对照品：三七总皂苷。三七药材提取采用加热回流提取的方法：取0.4g三七药材粉末(过3号筛)，精密称定，置索氏提取器中，加乙醚适量，加热回流1h，弃去乙醚并挥干，置于索氏提取器中，加甲醇适量，加热提取至甲醇无色。取甲醇提取液挥干，残渣加甲醇溶解，定量转移至25ml量瓶中，加甲醇至刻度。

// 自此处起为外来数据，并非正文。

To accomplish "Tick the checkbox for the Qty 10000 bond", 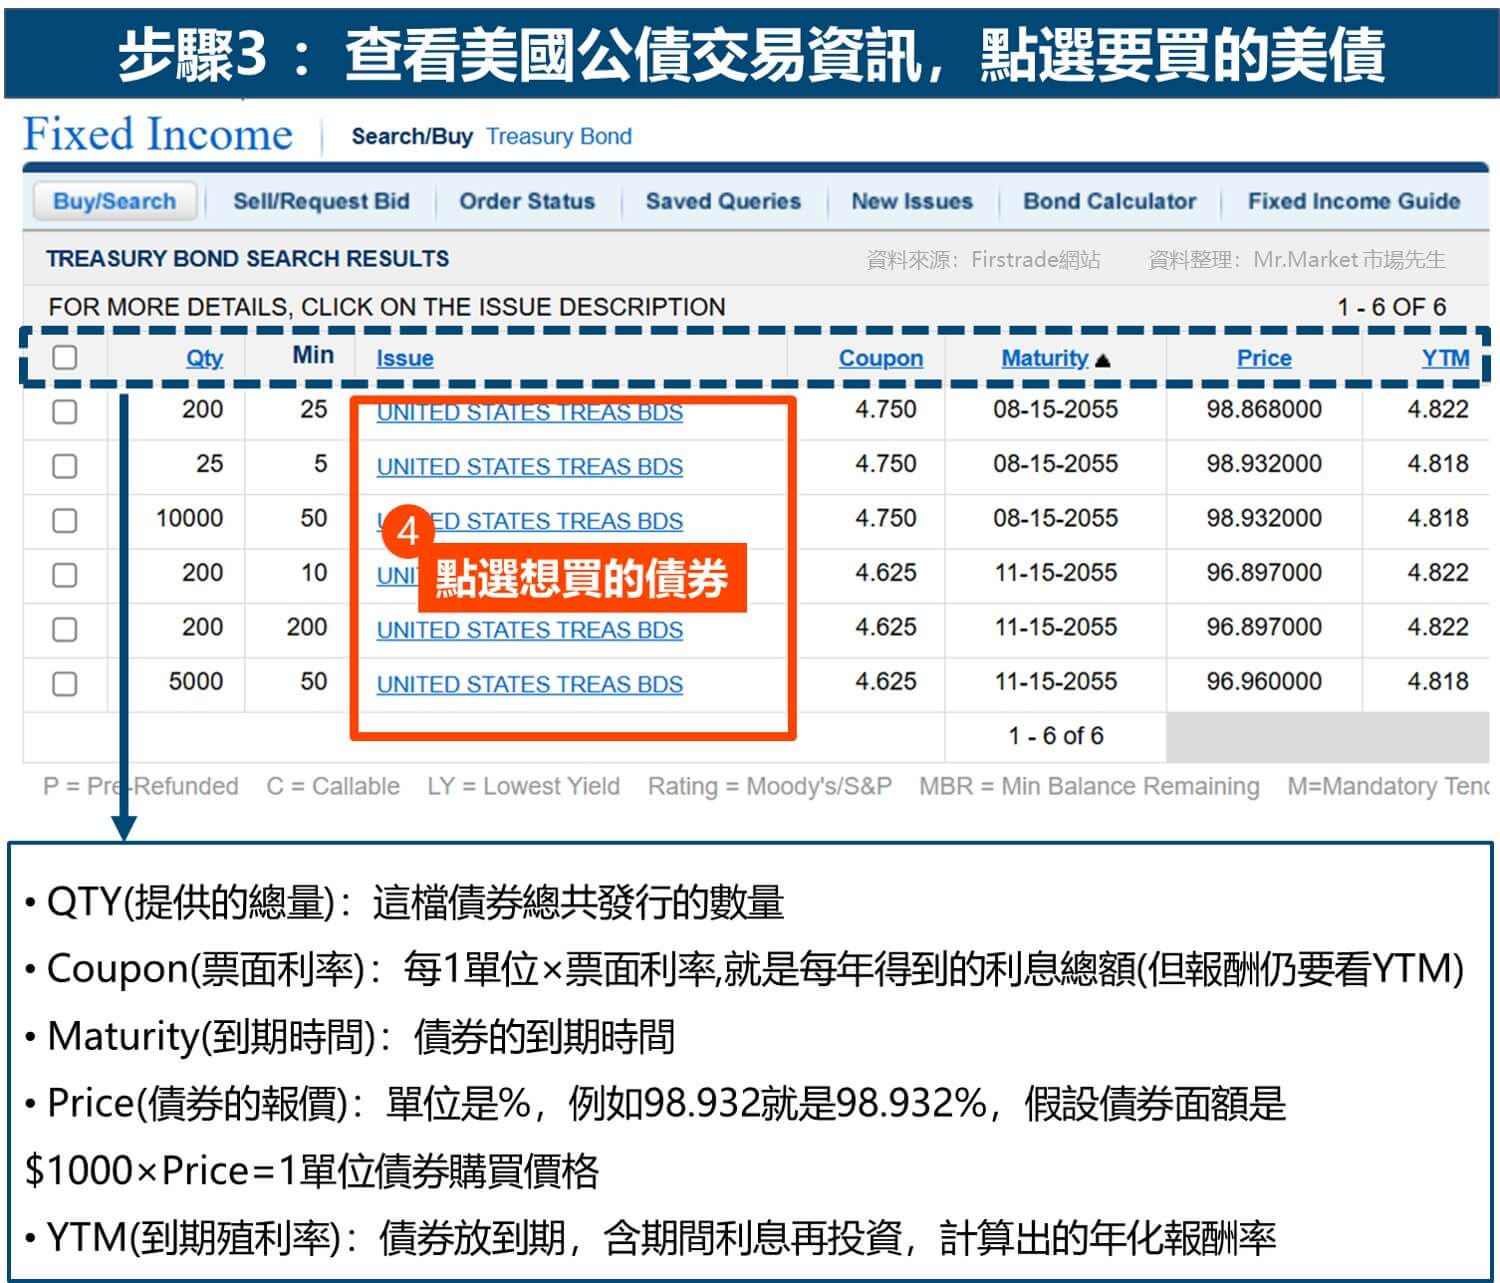I will coord(65,520).
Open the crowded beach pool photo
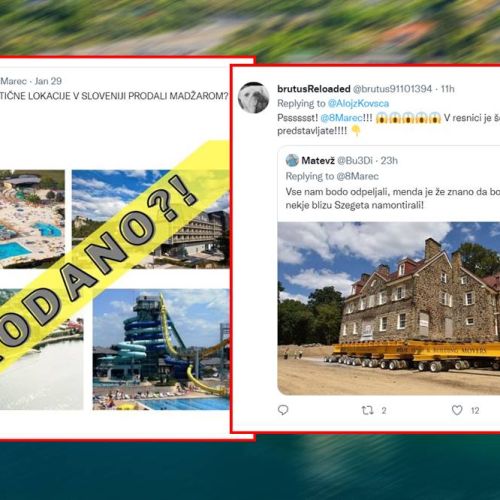 tap(32, 219)
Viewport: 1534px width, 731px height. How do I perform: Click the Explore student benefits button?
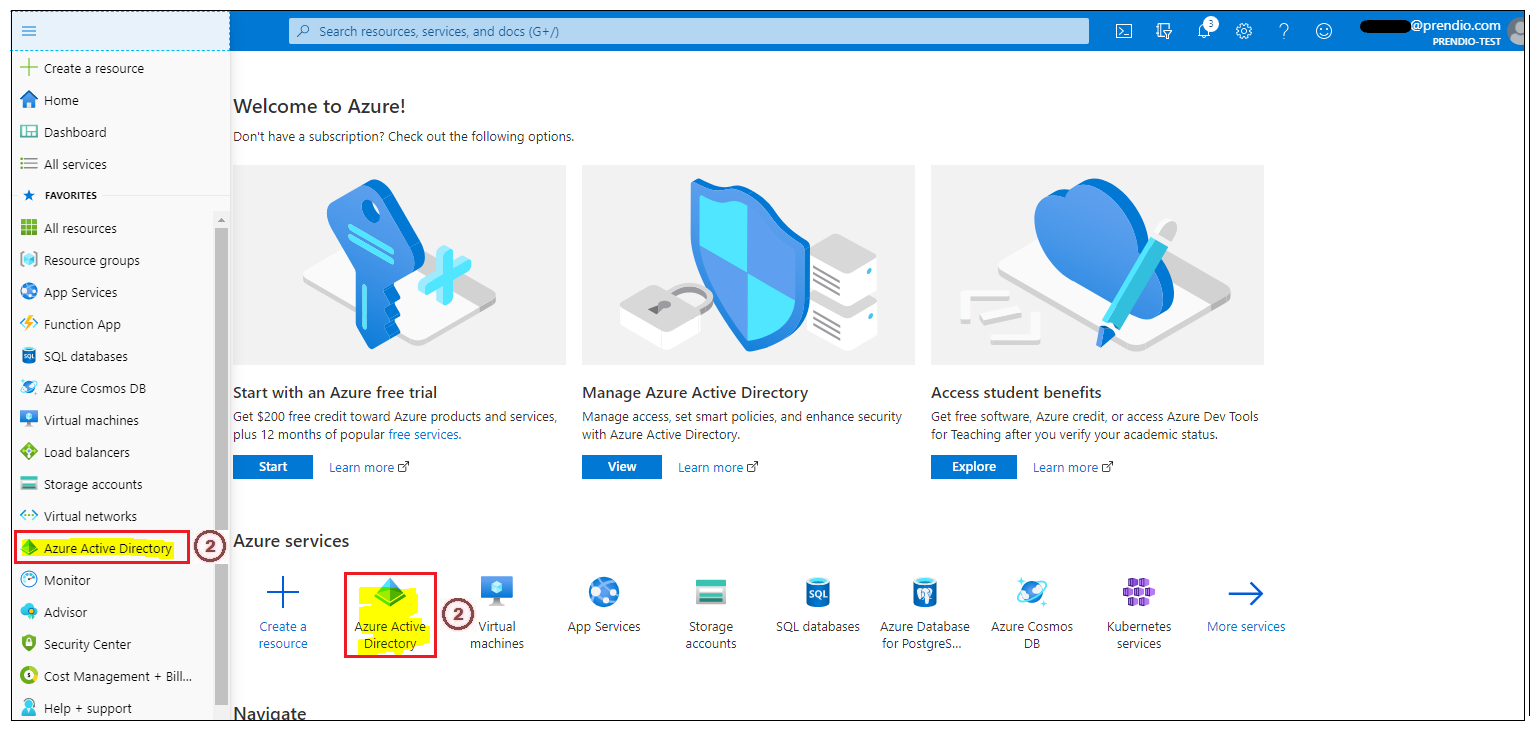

1.2非高效液相色谱法测定三七皂苷R1、人参皂苷Rg1、人参皂苷Rb1等有效成分由于HPLC―UV法多采用短波长(203nm)检测，很多化合物或溶剂都对检测有干扰，因此也有学者进行了其他方法的探索。万建波在对三七中皂苷类成分测定时，采用了加压溶剂提取一高效薄层色谱扫描法。该方法以甲醇为溶剂，提取温度150℃，压力6.895×103mPa，提取时间15min,循环提取1次。提取后采用高效薄层板、自动点样器、自动展开仪结合光密度扫描仪，采用正丁醇：乙酸乙酯：水(1：1：2，上层)为三七皂苷薄层分离的展开剂，对三七中人参皂苷Rg1、Rb1、Rd和三七皂苷R1进行分析。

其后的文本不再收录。